MOBISITA ko diha sa kalag-kalag,” I PMed an old friend via Facebook a couple of weeks ago. “Dugay na ko wa kasuroy diha, da.”

My friend lives in Kalunasan, one of the barangays in the city that is located in what I always refer to as the lapel of Cebu City’s hinterlands. Before a cemented wide road and a bridge crossing the Sapangdaku River was built and two big jails were transferred there, Kalunasan was known as a barangay across the river at the back of the Guadalupe church.

I remember a community across the river, this time at the back of the nearby Visayan Glass factory, when I was a student. We would stay there during a lull in the strike that was staged by factory workers and which we supported. One couldn’t reach that community without crossing a narrow wooden bridge.

When I went back there in the early 2000s, I was amazed by the changes in the place. I could no longer locate the old community whose old look had gotten stuck in my subconscious. But practices don’t change easily. It was kalag-kalag, and the doors of the houses of our friends were open to visitors who did the rounds there following a century-old ritual.

Out there in the hinterlands of Cebu City is the true “Kalag-kalag Festival.” If only Barangay Calamba officials, who hatched their laughable and forced version of a kalag-kalag festival, and Councilors Augustus Pe Jr. and Margarita Osmeña who supported it, are discerning enough, they would have known that they promoted the wrong festivity.

I was in Napo in Barangay Sapangdaku in the mid-’80s when I saw for the first time the fiesta-like atmosphere in the city’s hinterlands during the kalag-kalag. Napo is the entry point to the Sapangdaku slopes and beyond. Before the roads were built in the upper reaches of the mountain overlooking downtown Cebu, only few people could be seen passing by the place.

But not during kalag-kalag. I watched as lowlanders followed the footpaths to the upper villages, looking from afar like ants in a green backdrop. I would later roam these upper villages and feel for myself the festive atmosphere during kalag-kalag. It is comparable to the fiestas in the barangays of my hometown Tudela in the Camotes group of islands. Every household prepares food for visiting relatives and friends.
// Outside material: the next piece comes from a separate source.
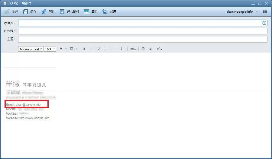272x159 pixels.
Task: Open the list menu icon at top right
Action: (x=265, y=12)
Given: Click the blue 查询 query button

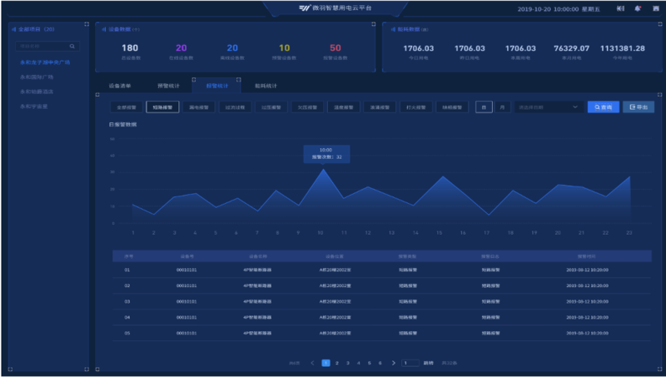Looking at the screenshot, I should point(603,107).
No street dancing or “inter-funeral cadaver competition,” only plain socializing--relatives and friends reconnecting with relatives and friends, much like the living solemnly reconnecting with departed loved ones. There, villagers prepare food for the dead, as well as the living.
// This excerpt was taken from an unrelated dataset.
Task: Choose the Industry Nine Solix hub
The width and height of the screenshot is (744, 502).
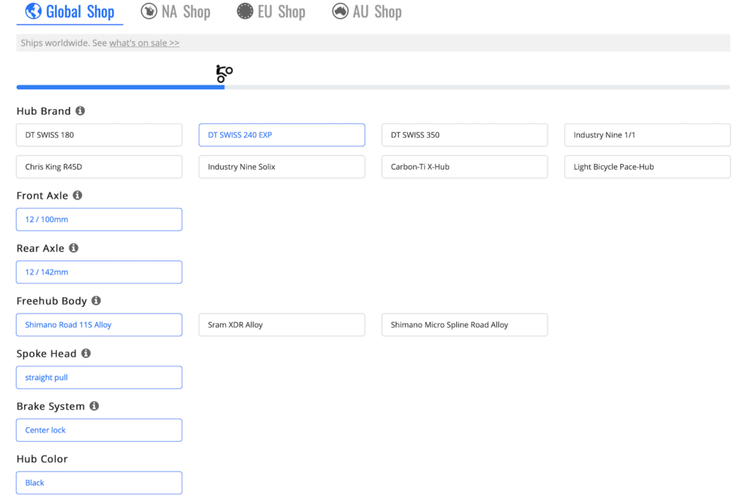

I once questioned such a tradition, especially when I observed that even poor peasants use their meager income to buy a few kilos of pig’s meat for the occasion. “Mosabot man siguro nang mga patay ug atong kaliwat,” I told a farmer. When an old woman heard that, he warned me, “mahiwi gyod nang imong baba.” It was then that I realized how deeply-rooted such a practice is.

This time, I am doing my own reconnecting. I am joining the hundreds of people who are spending time to go to the city’s mountain villages, sweating it out walking or riding just to be with relatives and friends once more and partake of the food readied. Past experiences will be recalled and friendships rekindled, as always.

If only our politicking officials know how to properly pay homage to our traditions.

(khanwens@yahoo.com)

Published in the Sun.Star Cebu newspaper on November 02, 2012.